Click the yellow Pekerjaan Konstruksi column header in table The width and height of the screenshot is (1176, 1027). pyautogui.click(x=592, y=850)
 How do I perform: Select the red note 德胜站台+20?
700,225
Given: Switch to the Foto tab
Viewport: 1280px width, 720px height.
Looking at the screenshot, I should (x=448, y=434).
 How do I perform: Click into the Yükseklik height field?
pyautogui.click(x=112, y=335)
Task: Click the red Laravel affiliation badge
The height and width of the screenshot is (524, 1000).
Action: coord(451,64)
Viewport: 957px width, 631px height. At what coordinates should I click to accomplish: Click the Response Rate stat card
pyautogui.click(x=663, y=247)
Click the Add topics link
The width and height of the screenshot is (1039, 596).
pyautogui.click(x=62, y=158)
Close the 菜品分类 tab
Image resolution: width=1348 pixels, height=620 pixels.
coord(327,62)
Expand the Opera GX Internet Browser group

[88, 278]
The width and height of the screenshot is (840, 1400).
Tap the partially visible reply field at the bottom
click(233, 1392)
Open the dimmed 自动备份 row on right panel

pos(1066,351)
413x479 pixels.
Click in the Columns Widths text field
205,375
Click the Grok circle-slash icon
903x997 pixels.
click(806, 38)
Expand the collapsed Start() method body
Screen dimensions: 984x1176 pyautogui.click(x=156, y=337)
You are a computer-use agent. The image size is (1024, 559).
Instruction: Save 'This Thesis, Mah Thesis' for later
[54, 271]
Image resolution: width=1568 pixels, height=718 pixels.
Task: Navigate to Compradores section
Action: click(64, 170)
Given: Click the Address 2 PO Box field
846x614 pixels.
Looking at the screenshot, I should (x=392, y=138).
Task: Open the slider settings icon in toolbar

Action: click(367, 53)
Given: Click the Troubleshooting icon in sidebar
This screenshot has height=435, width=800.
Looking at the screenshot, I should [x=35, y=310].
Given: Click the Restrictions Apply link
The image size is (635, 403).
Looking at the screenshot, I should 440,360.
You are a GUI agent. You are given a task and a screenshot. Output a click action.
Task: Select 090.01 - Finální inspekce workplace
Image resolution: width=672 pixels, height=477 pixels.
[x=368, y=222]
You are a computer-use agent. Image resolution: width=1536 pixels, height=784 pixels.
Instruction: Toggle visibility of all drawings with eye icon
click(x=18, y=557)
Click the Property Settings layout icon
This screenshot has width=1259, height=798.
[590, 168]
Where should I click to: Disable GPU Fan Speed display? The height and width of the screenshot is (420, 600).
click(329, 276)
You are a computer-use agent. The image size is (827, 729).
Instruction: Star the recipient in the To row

__________

- **TASK GOAL**: Return exactly, and only, the lines from the start of the listing through the line with "Given: Switch to the Foto tab".

- **WORKED SOLUTION**:
Click the yellow Pekerjaan Konstruksi column header in table The width and height of the screenshot is (1176, 1027). pyautogui.click(x=592, y=850)
 How do I perform: Select the red note 德胜站台+20?
700,225
Given: Switch to the Foto tab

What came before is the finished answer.